What to work on:
In the entries below, find the line with "Identify the click" and the line with "Books & Magazines"; copy them and every line between them exactly, but not the pictures.

Material to process:

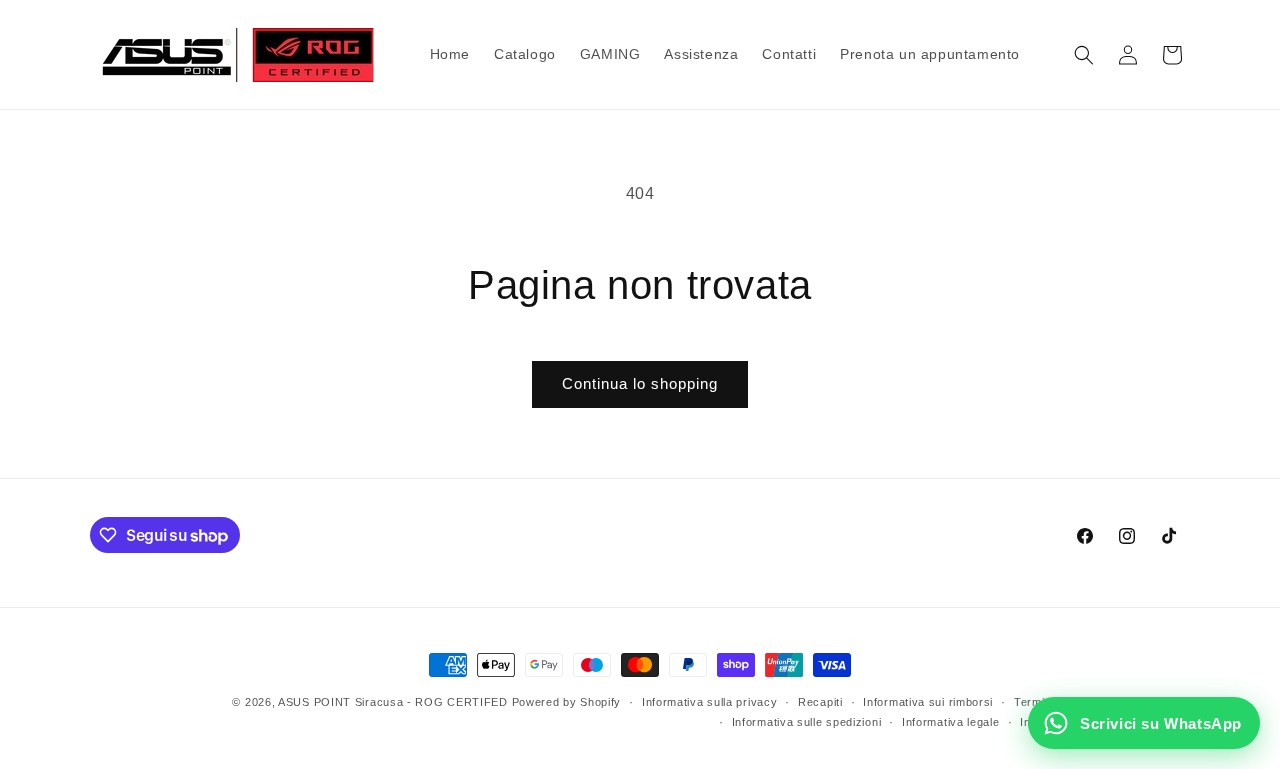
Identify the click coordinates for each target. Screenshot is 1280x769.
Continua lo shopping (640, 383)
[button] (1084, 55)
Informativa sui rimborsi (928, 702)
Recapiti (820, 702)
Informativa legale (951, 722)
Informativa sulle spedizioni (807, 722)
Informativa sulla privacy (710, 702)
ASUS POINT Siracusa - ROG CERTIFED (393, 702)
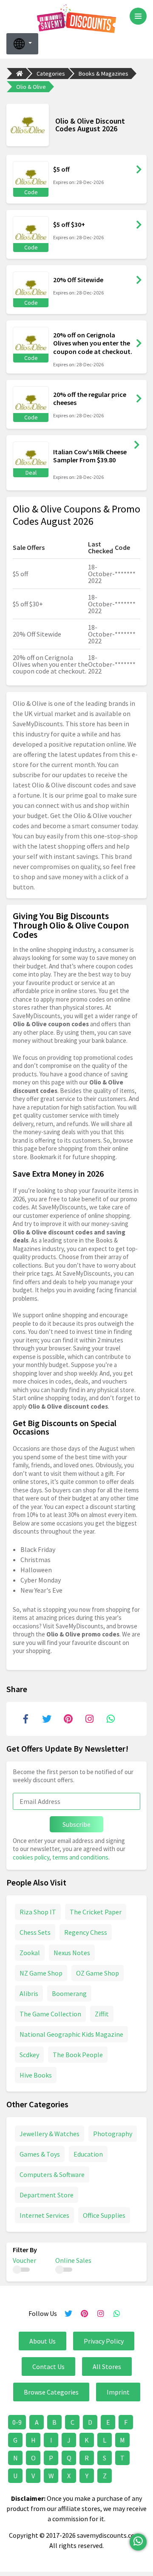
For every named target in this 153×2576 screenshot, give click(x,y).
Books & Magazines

---

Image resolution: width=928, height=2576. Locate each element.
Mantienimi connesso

Exercise solution:
Identify the click coordinates for each target. Screenshot is 1280x769.
Continua lo shopping (640, 383)
[button] (1084, 55)
Informativa sui rimborsi (928, 702)
Recapiti (820, 702)
Informativa legale (951, 722)
Informativa sulle spedizioni (807, 722)
Informativa sulla privacy (710, 702)
ASUS POINT Siracusa - ROG CERTIFED (393, 702)
For every named target in this 153×2576 screenshot, give click(x,y).
Books & Magazines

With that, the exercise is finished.